Current Information:

Age-25

Canada Farm Cemetery, Belgium

 

The exact circumstances of the death of Ralph Orpin on 6th August, 1917, are not known but artillery men faced many dangers and during the course of the war nearly 50,000 of them were killed. Their gun batteries were targeted by the enemy’s guns which accounted for many of their casualties. Others were sent forward to act as ‘spotters’ which meant going forward to the front line and signalling back to the guns necessary changes in target and other vital information. Keeping the batteries supplied with ammunition was a dangerous task as the enemy guns would target the known supply routes, especially at night. Brigade Diaries rarely shine any light on casualties sustained, unless of course they were officers and even then information is sparse.

Third Battle of Ypres

This was a campaign fought between July and November 1917 and is often referred to as the Battle of Passchendaele, a village to the north-east of Ypres which was finally captured in November. It was an attempt by the British to break out of the Ypres salient and capture the higher ground to the south and the east, from which the enemy had been able to dominate the salient. It began well but two important factors weighed against them. First was the weather. The summer of 1917 turned out to be one of the wettest on record and soon the battlefield was reduced to a morass of mud which made progress very difficult, if not impossible in places. The second was the defensive arrangements of concrete blockhouses and machine gun posts providing inter-locking fire that the Germans had constructed and which were extremely difficult and costly to counter. For four months this epic struggle continued by the end of which the salient had been greatly expanded in size but the vital break out had not been achieved.

The task - Do these statements agree with the Ralph Orpin text? For each, answer yes or no and quote the words that decide it. (a) Ralph Orpin died on 6th August, 1917. (b) Passchendaele was captured in July 1917. (c) The campaign achieved the break out from the Ypres salient. The lines after the Ralph Orpin text aren't needed here.

Data segment -

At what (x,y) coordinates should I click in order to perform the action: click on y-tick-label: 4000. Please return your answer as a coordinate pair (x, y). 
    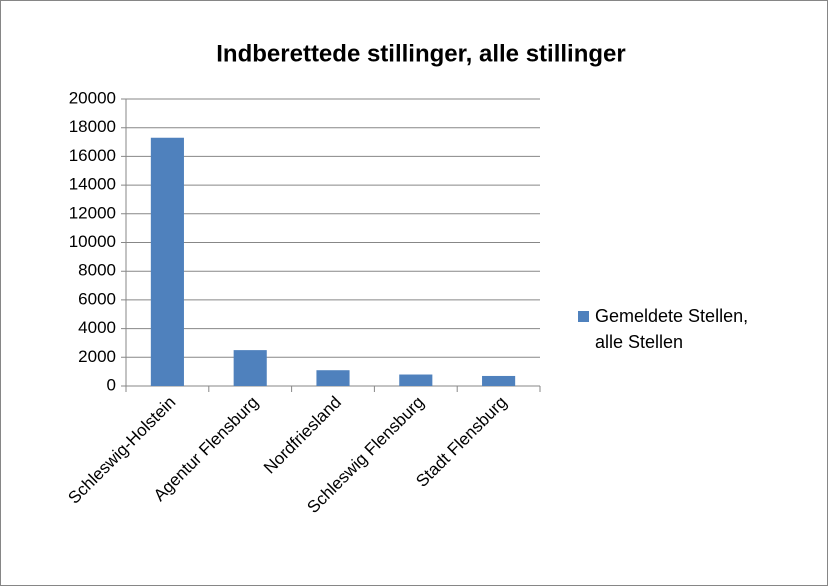
    Looking at the image, I should click on (97, 328).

Solution to this problem -
(a) Yes: "the death of Ralph Orpin on 6th August, 1917"
(b) No: "which was finally captured in November"
(c) No: "the vital break out had not been achieved"